Benefits of Proper Vinyl Record Cleaning.....

I first posted this in Audiogon in 2002.

Reposting for the benefit of the audio community.

Benefits of Proper Vinyl Record Cleaning

This web site has been an excellent source of information and knowledge sharing for audiophile’s worldwide. This analog thread has been created as a product testimonial and instructional guideline based upon my personal experience in cleaning vinyl. I started researching this subject approximately a year ago. Please keep in mind this thread is for the budget minded, and requires a time commitment as well as patience. I ultimately purchased a record cleaning system called “The Disc Doctor” (, along with a manual operated vacuum machine called “The Record Doctor II” from Audio Advisor.

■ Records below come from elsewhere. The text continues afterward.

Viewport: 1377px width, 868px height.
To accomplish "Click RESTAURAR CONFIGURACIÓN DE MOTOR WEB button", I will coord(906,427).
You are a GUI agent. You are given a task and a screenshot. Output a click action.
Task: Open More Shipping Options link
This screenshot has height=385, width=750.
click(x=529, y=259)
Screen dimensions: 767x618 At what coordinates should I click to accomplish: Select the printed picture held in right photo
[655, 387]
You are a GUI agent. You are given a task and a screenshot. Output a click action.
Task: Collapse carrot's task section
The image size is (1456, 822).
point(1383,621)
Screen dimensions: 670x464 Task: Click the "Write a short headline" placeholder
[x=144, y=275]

The instructions for both products are easy to follow and understand. Do not utilize the needle bearing provided with the vacuum machine, it does not function as advertised. Following is the procedure I followed/developed for cleaning my collection of vinyl. Patience is required. It took me 16 hours to clean 105 albums, or 210 sides.

Materials required: Card table, one gallon distilled water, two stainless steel cereal sized bowls with folded over lip, two white terry cloth bath towels with no fabric softener used during laundering, cleaning solution, vacuum machine, new rice paper anti-static record sleeves.

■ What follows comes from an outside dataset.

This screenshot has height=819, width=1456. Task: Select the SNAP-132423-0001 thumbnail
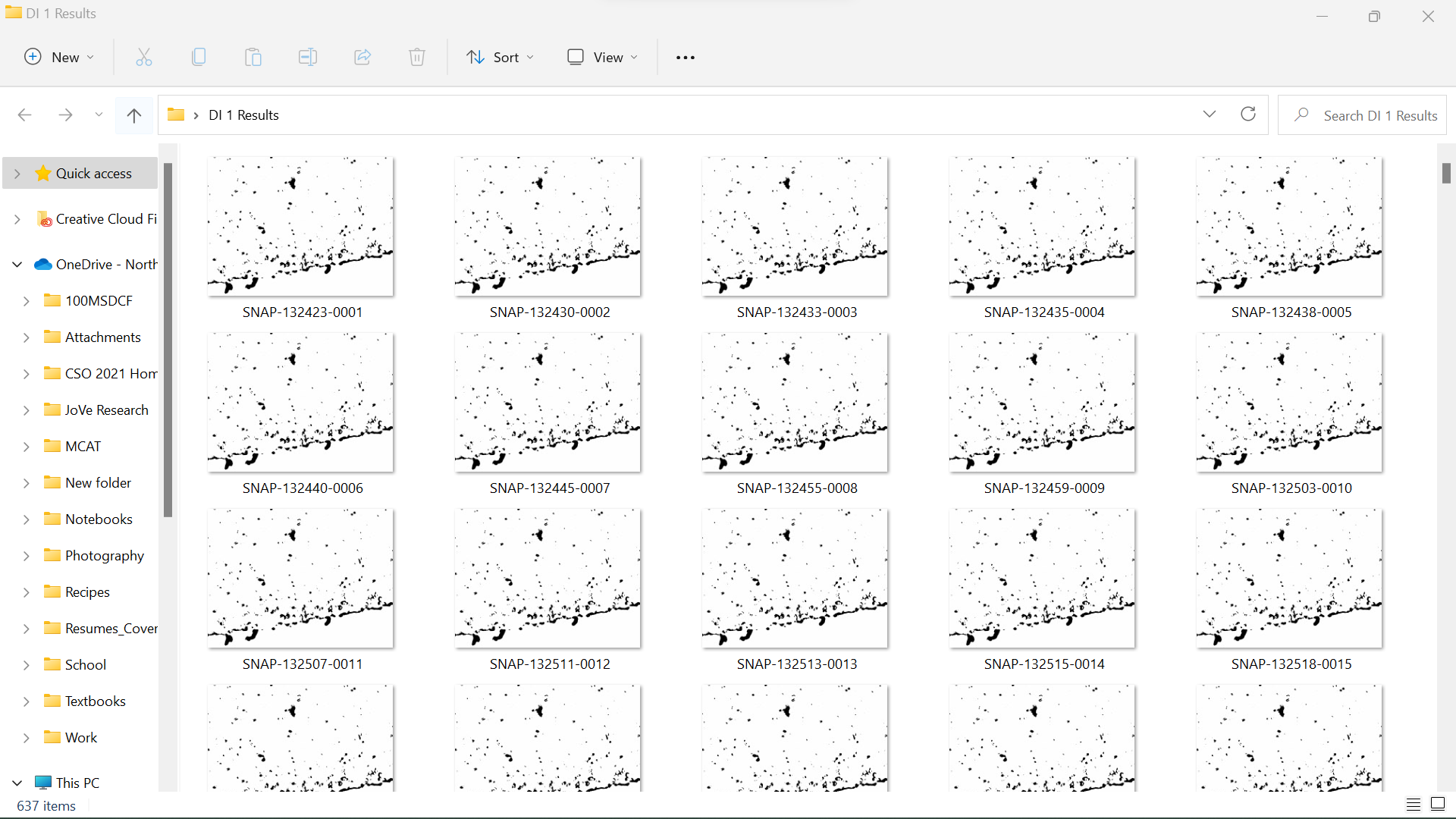point(300,225)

Process sequence: Place one towel onto table. Place vacuum machine on towel on the right side. Fill one stainless bowl half way with distilled water. Add four ounces of cleaning solution to two ounces of distilled water into other bowl. Place both bowls in front of vacuum machine. Place both cleaning pads in front of bowls. Place record on towel, to the left. Dip one pad into cleaning solution; gently scrap on lip of bowl to remove excess. Place pad onto record, and under its own weight, make one revolution. Then in an arc, following the radius of the record, gently sweep the cleaning pad back and forth in approx. 90-degree increments. Perform the “scrubbing” procedure for three revolutions. Place cleaning pad in cleaning solution bowl. Place second towel on record and pat dry only. Dip second cleaning pad into bowl of distilled water, and gently scrap off excess on bowl lip. Follow same procedure as cleaning. Place pad into water bowl. Place record onto vacuum machine, wet side down, per instructions. Four slow revolutions are sufficient to remove all spent solution. Repeat procedure to the other side. Once completed, place record into a new sleeve, and return to its cover. After about 15 to 20 record cleanings, replace both spent solutions with fresh solutions. Its best to call it a day after 30/40 record cleanings.

Results: You will be astounded by the results! Over 95% of ticks and pops will be removed. All frequency ranges will drastically improve. You will be shocked at the new sound quality and very, very pleased. It is well worth your time and effort to perform this cleaning procedure. Note: This procedure will not repair damaged vinyl. Manufacturing defects will not be erased. Good news: This is a one shot process. Future cleaning is not required. Just gently brush record one revolution with dry carbon fiber brush; Hunt makes a nice one.

Total investment: $ 150.00. Monies well spent.
You forgot the labor cost. At minimum wage, it works out to about $1 per album.
Lets just hope they don't raise the minimum wage or you'll be forced to outsource the labor to China.